▸ **Job**: Copy out exactly the lines of the listing from the line with "Click the If left blank helper text" to the end of the listing.

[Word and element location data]
--------------------

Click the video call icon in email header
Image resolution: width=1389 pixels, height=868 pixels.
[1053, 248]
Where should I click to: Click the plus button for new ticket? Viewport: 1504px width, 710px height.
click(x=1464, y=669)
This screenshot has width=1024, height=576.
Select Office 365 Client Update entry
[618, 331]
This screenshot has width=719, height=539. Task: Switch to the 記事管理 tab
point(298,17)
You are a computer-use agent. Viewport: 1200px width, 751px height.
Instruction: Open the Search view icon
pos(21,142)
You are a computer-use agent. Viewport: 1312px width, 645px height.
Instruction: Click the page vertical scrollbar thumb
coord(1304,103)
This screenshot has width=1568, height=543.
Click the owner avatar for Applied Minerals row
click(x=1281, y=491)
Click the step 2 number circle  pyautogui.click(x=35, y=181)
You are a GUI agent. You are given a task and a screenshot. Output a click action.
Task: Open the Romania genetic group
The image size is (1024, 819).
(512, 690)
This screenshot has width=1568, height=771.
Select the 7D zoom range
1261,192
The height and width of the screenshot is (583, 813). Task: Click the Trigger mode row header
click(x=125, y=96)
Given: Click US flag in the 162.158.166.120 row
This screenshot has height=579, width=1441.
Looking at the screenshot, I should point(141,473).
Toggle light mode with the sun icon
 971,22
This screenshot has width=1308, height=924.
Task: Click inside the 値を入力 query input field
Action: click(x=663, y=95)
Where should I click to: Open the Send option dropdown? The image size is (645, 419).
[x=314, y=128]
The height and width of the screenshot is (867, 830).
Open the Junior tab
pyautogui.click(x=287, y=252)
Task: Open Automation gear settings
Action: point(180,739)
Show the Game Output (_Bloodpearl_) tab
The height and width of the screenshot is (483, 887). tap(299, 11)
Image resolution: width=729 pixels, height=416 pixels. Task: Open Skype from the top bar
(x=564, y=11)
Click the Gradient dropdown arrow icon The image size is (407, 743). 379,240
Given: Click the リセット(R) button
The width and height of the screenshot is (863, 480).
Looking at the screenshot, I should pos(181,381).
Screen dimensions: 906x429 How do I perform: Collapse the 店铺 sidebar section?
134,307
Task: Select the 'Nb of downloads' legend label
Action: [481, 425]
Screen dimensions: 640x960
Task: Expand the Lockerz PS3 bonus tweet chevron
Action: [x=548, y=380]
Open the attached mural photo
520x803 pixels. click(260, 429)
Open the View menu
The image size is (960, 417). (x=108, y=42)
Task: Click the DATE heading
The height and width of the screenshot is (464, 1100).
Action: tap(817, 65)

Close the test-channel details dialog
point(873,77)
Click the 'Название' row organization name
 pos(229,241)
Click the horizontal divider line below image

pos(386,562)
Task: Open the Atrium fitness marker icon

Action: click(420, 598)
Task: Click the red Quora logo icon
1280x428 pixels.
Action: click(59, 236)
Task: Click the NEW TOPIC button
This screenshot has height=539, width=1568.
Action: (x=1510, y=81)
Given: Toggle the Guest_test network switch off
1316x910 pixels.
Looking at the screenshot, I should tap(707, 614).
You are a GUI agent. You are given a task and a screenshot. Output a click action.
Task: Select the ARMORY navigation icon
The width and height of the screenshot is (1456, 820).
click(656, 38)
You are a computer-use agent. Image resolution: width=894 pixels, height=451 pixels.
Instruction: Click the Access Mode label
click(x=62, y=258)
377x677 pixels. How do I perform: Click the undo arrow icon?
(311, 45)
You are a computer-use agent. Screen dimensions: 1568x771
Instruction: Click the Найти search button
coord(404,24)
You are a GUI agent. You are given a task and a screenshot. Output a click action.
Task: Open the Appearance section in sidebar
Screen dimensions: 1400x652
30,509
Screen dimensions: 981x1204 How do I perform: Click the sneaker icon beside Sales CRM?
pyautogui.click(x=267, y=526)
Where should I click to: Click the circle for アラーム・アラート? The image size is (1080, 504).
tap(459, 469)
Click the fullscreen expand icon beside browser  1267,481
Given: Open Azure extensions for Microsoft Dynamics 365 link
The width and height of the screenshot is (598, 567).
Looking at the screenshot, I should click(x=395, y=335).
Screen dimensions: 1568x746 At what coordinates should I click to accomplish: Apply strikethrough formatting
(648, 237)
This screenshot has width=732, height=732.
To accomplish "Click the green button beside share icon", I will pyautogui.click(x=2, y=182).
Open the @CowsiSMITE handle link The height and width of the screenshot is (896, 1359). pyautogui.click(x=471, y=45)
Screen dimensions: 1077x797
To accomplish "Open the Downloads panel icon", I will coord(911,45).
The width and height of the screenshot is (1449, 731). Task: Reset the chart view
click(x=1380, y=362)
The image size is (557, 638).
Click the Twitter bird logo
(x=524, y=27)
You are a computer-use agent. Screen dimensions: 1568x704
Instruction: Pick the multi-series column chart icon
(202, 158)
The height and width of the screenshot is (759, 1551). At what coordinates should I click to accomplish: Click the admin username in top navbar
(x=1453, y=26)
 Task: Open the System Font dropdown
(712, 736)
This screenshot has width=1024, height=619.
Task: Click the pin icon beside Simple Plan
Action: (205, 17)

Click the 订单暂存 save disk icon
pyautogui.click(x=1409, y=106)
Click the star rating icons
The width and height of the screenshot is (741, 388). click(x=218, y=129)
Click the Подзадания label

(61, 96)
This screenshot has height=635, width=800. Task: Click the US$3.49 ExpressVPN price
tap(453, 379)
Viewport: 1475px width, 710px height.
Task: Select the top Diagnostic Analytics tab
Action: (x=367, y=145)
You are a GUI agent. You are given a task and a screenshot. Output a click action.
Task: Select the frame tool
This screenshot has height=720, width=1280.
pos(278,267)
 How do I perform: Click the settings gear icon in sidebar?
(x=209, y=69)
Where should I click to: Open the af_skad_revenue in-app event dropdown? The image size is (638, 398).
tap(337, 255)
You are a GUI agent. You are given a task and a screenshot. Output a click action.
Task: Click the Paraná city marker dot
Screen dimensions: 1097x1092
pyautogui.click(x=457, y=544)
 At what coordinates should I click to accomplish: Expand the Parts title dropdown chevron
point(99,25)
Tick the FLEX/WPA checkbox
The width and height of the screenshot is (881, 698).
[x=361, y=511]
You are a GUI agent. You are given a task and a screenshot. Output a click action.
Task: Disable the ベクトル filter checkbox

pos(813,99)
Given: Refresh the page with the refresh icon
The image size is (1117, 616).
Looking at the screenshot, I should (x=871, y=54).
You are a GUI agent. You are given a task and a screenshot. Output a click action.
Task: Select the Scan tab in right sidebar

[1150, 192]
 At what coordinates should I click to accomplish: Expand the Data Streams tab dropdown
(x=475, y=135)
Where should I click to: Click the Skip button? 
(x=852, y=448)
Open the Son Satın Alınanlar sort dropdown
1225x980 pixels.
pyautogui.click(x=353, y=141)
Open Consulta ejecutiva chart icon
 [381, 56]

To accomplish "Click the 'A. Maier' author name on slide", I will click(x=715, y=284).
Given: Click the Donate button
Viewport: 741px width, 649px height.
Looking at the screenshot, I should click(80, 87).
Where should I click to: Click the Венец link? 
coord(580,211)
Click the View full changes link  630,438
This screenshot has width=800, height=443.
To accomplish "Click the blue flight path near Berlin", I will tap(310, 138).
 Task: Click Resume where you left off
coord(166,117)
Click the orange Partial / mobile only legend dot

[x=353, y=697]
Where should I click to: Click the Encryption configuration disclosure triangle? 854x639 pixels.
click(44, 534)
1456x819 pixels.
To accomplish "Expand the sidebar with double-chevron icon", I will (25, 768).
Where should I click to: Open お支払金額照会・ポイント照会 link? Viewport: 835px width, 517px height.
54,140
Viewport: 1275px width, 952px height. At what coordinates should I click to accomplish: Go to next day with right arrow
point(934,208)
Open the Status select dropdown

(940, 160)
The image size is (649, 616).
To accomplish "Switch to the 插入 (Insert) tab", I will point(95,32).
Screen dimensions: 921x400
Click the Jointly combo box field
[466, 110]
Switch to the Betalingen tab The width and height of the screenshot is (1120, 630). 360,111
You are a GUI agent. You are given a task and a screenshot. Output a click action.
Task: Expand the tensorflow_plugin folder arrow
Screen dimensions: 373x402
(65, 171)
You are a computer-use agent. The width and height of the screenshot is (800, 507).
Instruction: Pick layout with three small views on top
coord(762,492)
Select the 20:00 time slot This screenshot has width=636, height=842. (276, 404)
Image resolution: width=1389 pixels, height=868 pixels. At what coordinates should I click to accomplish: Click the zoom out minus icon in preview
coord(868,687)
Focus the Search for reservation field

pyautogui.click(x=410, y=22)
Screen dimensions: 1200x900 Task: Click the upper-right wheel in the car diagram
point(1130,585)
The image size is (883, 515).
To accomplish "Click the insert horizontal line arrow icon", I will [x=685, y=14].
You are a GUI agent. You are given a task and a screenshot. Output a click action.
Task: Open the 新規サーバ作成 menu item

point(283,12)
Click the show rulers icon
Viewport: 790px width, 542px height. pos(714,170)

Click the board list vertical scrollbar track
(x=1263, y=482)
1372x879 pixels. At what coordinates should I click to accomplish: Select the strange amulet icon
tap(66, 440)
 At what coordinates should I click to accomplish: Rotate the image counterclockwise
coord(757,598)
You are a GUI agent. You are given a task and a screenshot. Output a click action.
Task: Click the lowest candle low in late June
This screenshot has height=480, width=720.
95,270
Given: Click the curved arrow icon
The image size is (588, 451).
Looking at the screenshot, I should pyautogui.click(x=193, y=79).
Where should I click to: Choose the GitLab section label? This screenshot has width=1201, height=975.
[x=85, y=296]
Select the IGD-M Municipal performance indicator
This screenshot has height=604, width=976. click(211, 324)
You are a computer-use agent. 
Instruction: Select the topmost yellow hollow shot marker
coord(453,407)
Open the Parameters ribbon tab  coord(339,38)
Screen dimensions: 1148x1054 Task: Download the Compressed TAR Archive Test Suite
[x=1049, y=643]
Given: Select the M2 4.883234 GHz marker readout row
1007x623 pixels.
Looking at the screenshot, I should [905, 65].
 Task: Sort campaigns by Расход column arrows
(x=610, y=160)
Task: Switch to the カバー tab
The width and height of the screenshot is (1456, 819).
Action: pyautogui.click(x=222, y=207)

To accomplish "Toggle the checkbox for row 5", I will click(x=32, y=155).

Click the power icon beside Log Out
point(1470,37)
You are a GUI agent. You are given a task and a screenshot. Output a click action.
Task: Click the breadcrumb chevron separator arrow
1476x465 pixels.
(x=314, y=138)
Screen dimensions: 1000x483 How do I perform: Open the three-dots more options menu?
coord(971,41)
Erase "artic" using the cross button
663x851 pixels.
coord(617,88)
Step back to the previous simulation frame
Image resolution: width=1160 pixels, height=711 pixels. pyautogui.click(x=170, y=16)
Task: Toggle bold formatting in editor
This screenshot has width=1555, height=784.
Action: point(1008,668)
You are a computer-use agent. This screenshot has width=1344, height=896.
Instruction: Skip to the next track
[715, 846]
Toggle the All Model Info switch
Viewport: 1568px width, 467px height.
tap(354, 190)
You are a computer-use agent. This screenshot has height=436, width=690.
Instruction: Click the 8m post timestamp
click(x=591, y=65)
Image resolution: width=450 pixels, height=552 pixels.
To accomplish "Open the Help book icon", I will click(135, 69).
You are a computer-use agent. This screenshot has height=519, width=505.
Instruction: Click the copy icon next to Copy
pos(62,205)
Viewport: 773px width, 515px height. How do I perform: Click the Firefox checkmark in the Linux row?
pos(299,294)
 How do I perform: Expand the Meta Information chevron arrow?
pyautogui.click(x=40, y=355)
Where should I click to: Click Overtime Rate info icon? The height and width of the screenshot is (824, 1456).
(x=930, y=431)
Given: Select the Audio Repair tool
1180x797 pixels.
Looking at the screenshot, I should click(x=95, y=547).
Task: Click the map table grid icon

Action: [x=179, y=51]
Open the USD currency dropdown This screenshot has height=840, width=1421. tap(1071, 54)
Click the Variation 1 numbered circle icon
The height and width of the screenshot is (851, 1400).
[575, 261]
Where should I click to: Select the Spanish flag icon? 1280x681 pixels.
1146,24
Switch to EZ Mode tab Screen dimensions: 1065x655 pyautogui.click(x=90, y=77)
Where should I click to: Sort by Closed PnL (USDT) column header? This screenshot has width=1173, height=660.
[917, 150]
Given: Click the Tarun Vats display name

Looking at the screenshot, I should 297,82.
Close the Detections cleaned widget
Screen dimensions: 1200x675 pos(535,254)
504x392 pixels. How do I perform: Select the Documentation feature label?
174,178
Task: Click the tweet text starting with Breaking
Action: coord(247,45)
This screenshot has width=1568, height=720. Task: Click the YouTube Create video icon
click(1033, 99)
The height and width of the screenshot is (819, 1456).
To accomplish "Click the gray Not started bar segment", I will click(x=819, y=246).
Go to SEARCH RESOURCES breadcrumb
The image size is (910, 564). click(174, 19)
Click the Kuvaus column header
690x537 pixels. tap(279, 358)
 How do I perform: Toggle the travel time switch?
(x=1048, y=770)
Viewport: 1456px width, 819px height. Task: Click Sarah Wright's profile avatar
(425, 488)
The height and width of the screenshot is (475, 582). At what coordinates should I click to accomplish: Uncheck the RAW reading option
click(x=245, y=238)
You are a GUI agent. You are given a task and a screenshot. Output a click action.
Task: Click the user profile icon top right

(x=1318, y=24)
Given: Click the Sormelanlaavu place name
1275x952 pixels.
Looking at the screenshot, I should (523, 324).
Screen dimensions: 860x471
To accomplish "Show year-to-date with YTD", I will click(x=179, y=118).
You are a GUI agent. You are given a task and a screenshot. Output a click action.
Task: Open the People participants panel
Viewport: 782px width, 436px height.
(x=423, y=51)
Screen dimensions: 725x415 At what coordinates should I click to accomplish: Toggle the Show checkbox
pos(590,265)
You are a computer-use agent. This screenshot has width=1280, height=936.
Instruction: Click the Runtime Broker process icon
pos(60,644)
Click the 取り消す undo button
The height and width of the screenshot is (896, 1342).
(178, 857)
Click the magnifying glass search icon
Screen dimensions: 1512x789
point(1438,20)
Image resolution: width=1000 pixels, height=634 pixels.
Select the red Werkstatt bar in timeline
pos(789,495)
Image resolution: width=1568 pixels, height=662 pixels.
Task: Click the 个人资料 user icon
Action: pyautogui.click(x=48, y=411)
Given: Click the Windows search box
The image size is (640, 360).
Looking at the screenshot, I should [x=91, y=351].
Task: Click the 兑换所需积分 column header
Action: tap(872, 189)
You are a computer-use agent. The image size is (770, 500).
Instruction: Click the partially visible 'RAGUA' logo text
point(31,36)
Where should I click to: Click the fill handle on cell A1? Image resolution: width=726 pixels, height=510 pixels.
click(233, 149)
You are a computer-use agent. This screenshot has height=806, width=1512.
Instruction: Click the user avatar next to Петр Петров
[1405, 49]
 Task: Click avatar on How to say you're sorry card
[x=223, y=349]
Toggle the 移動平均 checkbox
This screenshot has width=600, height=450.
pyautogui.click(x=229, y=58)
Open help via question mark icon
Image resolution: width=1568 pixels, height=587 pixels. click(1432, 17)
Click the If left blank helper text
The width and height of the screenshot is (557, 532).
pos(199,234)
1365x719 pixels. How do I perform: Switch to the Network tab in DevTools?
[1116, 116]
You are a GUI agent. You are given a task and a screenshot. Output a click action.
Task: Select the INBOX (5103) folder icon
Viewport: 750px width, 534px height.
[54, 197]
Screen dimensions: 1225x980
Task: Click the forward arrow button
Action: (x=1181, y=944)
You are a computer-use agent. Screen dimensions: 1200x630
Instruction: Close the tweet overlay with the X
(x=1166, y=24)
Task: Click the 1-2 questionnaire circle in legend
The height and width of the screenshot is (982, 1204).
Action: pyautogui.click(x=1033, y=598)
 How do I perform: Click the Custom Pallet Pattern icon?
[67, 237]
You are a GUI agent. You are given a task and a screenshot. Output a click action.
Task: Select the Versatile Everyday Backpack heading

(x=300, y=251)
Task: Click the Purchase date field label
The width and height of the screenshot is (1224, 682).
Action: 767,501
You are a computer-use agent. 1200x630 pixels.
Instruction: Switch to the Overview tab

--------------------

▸ **Expected output**:
Click the If left blank helper text
The width and height of the screenshot is (557, 532).
pos(199,234)
1365x719 pixels. How do I perform: Switch to the Network tab in DevTools?
[1116, 116]
You are a GUI agent. You are given a task and a screenshot. Output a click action.
Task: Select the INBOX (5103) folder icon
Viewport: 750px width, 534px height.
[54, 197]
Screen dimensions: 1225x980
Task: Click the forward arrow button
Action: (x=1181, y=944)
You are a computer-use agent. Screen dimensions: 1200x630
Instruction: Close the tweet overlay with the X
(x=1166, y=24)
Task: Click the 1-2 questionnaire circle in legend
The height and width of the screenshot is (982, 1204).
Action: pyautogui.click(x=1033, y=598)
 How do I perform: Click the Custom Pallet Pattern icon?
[67, 237]
You are a GUI agent. You are given a task and a screenshot. Output a click action.
Task: Select the Versatile Everyday Backpack heading

(x=300, y=251)
Task: Click the Purchase date field label
The width and height of the screenshot is (1224, 682).
Action: 767,501
You are a computer-use agent. 1200x630 pixels.
Instruction: Switch to the Overview tab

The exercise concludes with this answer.